Set of tasks:
(a) In the GPU troubleshooting post, what does the "A2" code on the Taichi motherboard indicate?
(b) Why can't the writer of the GPU troubleshooting post test the card independently? Answer in one to three sentences.
(c) Could you carry on the GPU troubleshooting post past its last sentence?

Quoted text:
◇ ◇ ◇
If I add the GPU, I get no video through either DVI-D or HDMI (I don't have a VMI cable). As is typical, having the GPU installed turns off the on-board video, so I can't see what it's doing. But I can see that I get an "A2" code on the Taichi motherboard, which means it is waiting for me to hit F1 to continue so it can boot. If I hit F1, the code disappears, so it likely boots. Again, I can't see that. Before I add the GPU, I clear CMOS, so it detects the hardware fresh every time. I can see it do this and then reboot each time.
In Uefi, I have confirmed that the PCI Express slot is given priority. The GPU is seated properly and in the correct slot according to the manufacturer. I also tried it in another PCI slot and got the same result. I cannot independently test the GPU, because my old motherboard and CPU combo wouldn't POST. I have no other system I can test it on. It's possible the GPU is toast, but I honestly don't really think so. I found murmurings online that ASRock may sometimes have issues detecting legacy cards not equipped for Uefi, and my card may be legacy only, but I can't confirm that. I can see that CSM is enabled, so that shouldn't be a problem, but I don't know for sure.
So I'm stuck not knowing with certainty whether the GPU works and whether the motherboard PCI slot works properly. I also don't know if both work but there is some sort of compatibility issue in the way. I don't really know what to do next. I could take it apart and return the motherboard and get a different brand, but that's a lot of work for an option that may lead nowhere. I've also considered taking the CPU out again and replacing the old one on my prior motherboard just in case it's the i5 that failed and not the prior motherboard. In that case, I could test the GPU, but once again, that's a lot of work for an unlikely hope.
What other options do I have? Is there any way to narrow down the culprit further? Anything I haven't thought of? I'm really dreading tearing this thing apart over and over and over and driving an hour to and from microcenter over and over without any idea what I'm trying to fix.
◇ ◇ ◇
Information supplied:
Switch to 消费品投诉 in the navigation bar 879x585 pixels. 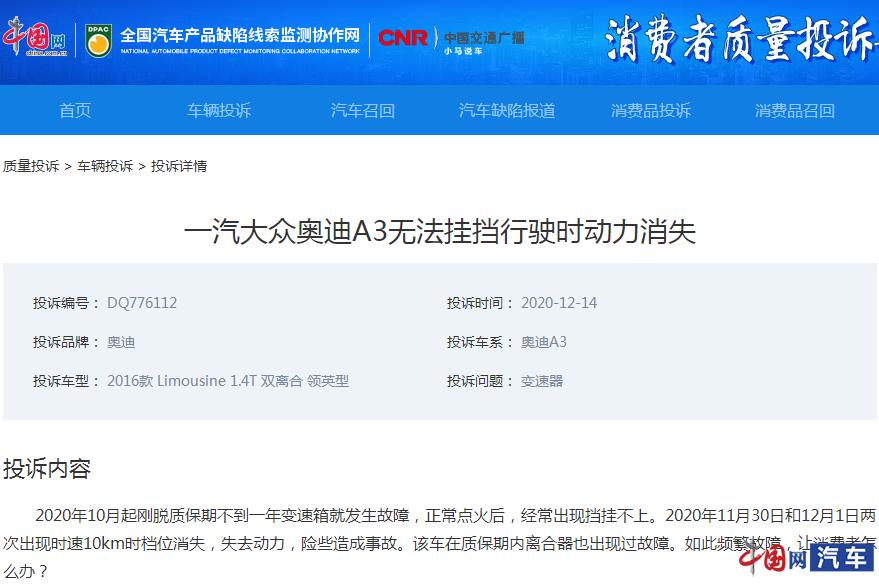pos(651,111)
◇ ◇ ◇
Final results:
(a) It means the board is waiting for F1 to be pressed so it can continue and boot.

(b) The writer's old motherboard and CPU combination wouldn't POST, so it can't be used to try the card. There is also no other system available to test it in.

(c)
Solution
It's possible the old system copped a surge, affecting the motherboard and or gpu as well. You're better off getting physical help with this. Testing the 7970 on another machine (Uefi or Legacy board) at a PC/service store, i'd say they should have the parts to work with and come to the correct conclusion for you. And test your current motherboard with a newer card.

boju

Titan
Ambassador
It's possible the old system copped a surge, affecting the motherboard and or gpu as well. You're better off getting physical help with this. Testing the 7970 on another machine (Uefi or Legacy board) at a PC/service store, i'd say they should have the parts to work with and come to the correct conclusion for you. And test your current motherboard with a newer card.
 
Solution

archimago42

Honorable
Jul 14, 2013
6
1
10,515
It's possible the old system copped a surge, affecting the motherboard and or gpu as well. You're better off getting physical help with this. Testing the 7970 on another machine (Uefi or Legacy board) at a PC/service store, i'd say they should have the parts to work with and come to the correct conclusion for you. And test your current motherboard with a newer card.

Hmm, thanks. It is starting to look like that may be the case unfortunately. I didn't think about taking the GPU to a service store to test. That's a decent idea.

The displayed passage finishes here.